Why each distractor is wrong
Increased outward potassium current in the ventricular myocardium, prolonging the QT interval: This describes Long QT syndrome, not Brugada syndrome. While Brugada involves ion channel dysfunction, the primary defect is reduced inward sodium current, not increased outward potassium current. Long QT presents with prolonged QT interval and peaked T waves, not coved ST elevation.
Impaired calcium handling by the sarcoplasmic reticulum, leading to abnormal calcium cycling: This mechanism is characteristic of catecholaminergic polymorphic ventricular tachycardia (CPVT), which involves mutations in RYR2 or CASQ2 genes. Brugada syndrome is a sodium channelopathy, not a calcium-handling disorder. CPVT typically presents with bidirectional VT triggered by exercise or emotion, not the resting coved ST elevation seen here.
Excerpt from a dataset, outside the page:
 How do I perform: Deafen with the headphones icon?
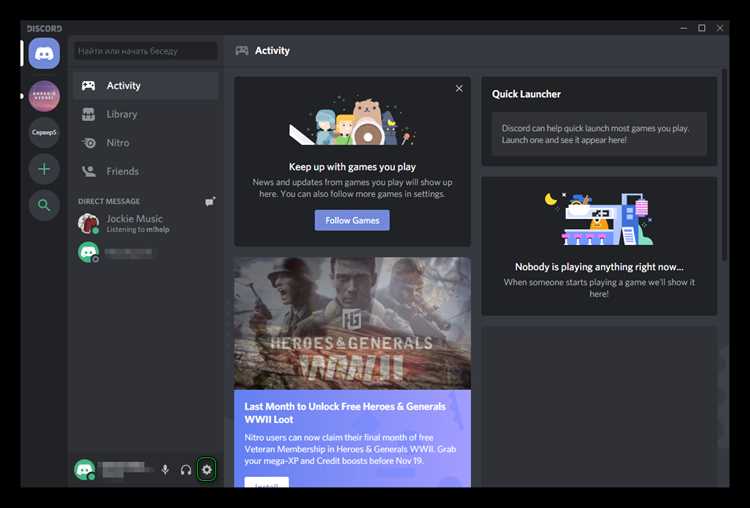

Enhanced automaticity of the sinoatrial node due to increased beta-adrenergic sensitivity: This does not explain the ECG pattern or the pathophysiology of Brugada syndrome. The disorder is not primarily a problem of abnormal automaticity but rather of heterogeneous repolarization and phase 2 reentry. Brugada events typically occur at rest or during sleep, not with increased sympathetic tone.
High-YieldNEET PG
Brugada syndrome = SCN5A loss-of-function → reduced INa → RVOT heterogeneous repolarization → coved ST elevation in V1-V3 + phase 2 reentry → VF/SCD in structurally normal hearts.